Contreras-Vergara O, Sánchez-Salas N, Valencia-Ortega G, Jiménez-Aquino J I
Departamento de Física, Escuela Superior de Física y Matemáticas, Instituto Politécnico Nacional, Edif. 9 UP Zacatenco, CP 07738, CDMX, México.
División de Matemáticas e Ingeniería, Facultad de Estudios Superiores Acatlán, Universidad Nacional Autónoma de México, Av. Alcanfores y San Juan Totoltepec, Santa Cruz Acatlán, Naucalpan de Juárez, 53150, Estado de México, México.
Phys Rev E. 2023 Jul;108(1-1):014123. doi: 10.1103/PhysRevE.108.014123.
This work uses the low-dissipation strategy to obtain efficiency at maximum power from a stochastic heat engine performing Carnot-, Stirling- and Ericsson-like cycles at finite time. The heat engine consists of a colloidal particle trapped by optical tweezers, in contact with two thermal baths at different temperatures, namely hot (T_{h}) and cold (T_{c}). The particle dynamics is characterized by a Langevin equation with time-dependent control parameters bounded to a harmonic potential trap.

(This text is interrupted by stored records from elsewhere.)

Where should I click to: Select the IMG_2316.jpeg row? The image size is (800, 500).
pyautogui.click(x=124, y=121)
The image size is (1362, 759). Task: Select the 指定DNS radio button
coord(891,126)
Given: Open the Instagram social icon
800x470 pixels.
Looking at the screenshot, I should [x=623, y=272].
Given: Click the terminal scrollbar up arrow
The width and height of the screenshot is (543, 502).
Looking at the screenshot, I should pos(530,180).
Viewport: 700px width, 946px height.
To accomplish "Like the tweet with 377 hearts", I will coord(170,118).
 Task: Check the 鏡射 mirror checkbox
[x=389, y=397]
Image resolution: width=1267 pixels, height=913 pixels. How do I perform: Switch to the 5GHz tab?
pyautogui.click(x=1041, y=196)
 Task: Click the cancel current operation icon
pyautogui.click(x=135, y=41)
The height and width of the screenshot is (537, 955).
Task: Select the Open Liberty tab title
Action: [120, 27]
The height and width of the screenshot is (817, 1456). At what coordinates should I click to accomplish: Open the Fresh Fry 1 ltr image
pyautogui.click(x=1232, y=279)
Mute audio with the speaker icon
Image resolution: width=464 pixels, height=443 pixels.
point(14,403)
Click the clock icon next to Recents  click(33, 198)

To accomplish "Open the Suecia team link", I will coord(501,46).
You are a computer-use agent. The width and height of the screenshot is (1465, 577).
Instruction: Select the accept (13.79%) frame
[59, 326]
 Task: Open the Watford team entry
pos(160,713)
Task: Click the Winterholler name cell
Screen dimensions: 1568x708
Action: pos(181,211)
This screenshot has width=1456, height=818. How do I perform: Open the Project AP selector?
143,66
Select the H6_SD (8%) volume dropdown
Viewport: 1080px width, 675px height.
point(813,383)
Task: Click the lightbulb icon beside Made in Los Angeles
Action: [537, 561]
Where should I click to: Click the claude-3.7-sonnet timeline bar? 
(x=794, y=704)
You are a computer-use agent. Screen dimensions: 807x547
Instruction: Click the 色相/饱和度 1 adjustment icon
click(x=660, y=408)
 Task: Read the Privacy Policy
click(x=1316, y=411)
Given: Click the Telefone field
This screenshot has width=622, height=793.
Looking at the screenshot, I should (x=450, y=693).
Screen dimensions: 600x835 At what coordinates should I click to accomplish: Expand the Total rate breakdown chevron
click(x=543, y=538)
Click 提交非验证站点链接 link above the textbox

In a low-dissipation approach, the equilibrium properties of the system are required, which in our case, can be calculated through a statelike equation for the mean value 〈x^{2}〉_{eq} coming from a macroscopic expression associated with the Langevin equation.
这项工作采用低耗散策略,以在有限时间内从执行类卡诺循环、类斯特林循环和类爱立信循环的随机热机中获得最大功率下的效率。该热机由被光镊捕获的胶体粒子组成,与两个不同温度的热库接触,即热库((T_{h}))和冷库((T_{c}))。粒子动力学由一个朗之万方程表征,其时间相关控制参数受限于一个简谐势阱。在低耗散方法中,需要系统的平衡性质,在我们的情况下,可以通过与朗之万方程相关的宏观表达式得出的关于平均值〈(x^{2})〉(_{eq})的状态方程来计算。